The terror. The donkey induced terror. After dozing for a few minutes Buckley started to grumble - that strange, hesitant dog grumble when they think something is near but aren't quite sure. Then we heard wild donkeys braying and racing past our tent. Donkeys on their own aren't very scary, but then I started to wonder what else was out there. No one knows where we are. A friendly park ranger hasn't checked us into our campsite and noted our license plate number I began to think. The rules for camping in Oman are simple: If it isn't someone's private property or restricted by a sign, you can throw a tent down and camp. It makes for some pretty great wild camping, but also a wee bit of a fright when you find yourself alone in the wild, in a foreign country with only limited camping knowledge. I don't even have a pocket knife! My mind raced with how I would defend my family should worse come to worse, how I would navigate by the stars and find my way down the mountain and back home - a feat I in NO way could actually have performed. We slept on and off, being awoken by donkeys, quiet dog noises and wind scuffles that sounded suspiciously like footsteps. Despite a crap night, Max assured me that he had fun and we will, indeed, go camping again. The mountain was beautiful and it certainly felt like a getaway.

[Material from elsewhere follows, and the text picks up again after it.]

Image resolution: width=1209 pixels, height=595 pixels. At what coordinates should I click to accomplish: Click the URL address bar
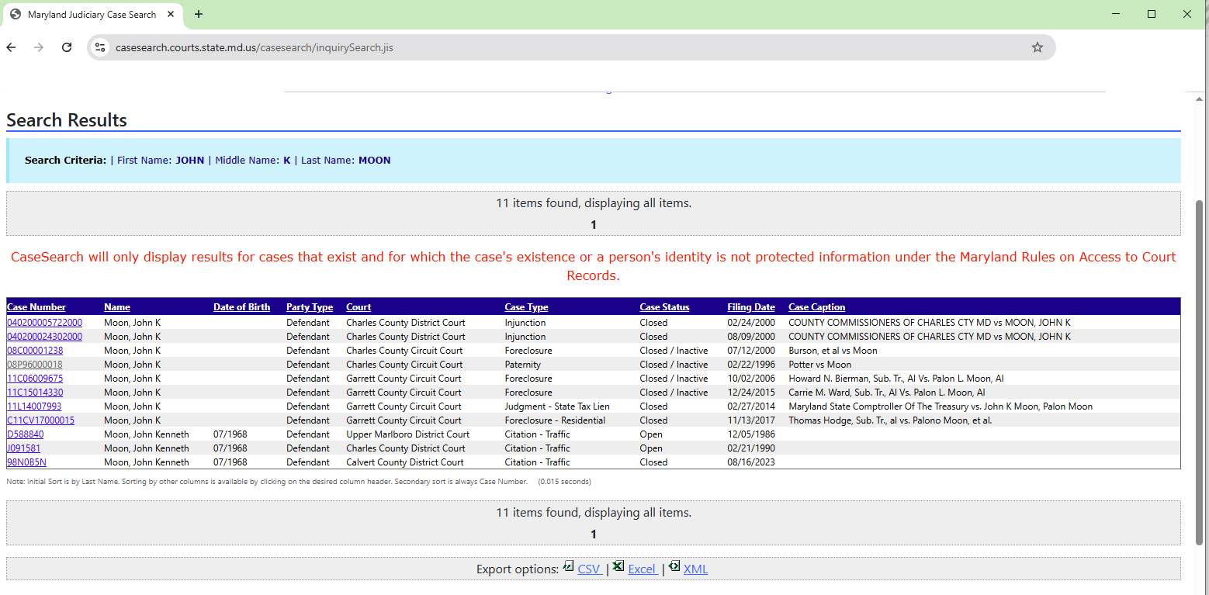[x=543, y=47]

My family has been urbanized for generations Max tells his friends at work the next day, to contrast the vast difference in our upbringing and approach to the outdoors. It is true my people were farmers but I grew up in a very suburban suburb of Salt Lake City. Where, wouldn't you know it, gosh darn, I met the urbanized young man I now share a life with. Who lived in my same county, had the same number of children in his family, attended the same church and worked an after school job just like me. It's amazing how different two people from almost exactly identical childhood circumstances can turn out - He, sophisticated and worldy, Me, gap toothed and wide eyed. Shucks.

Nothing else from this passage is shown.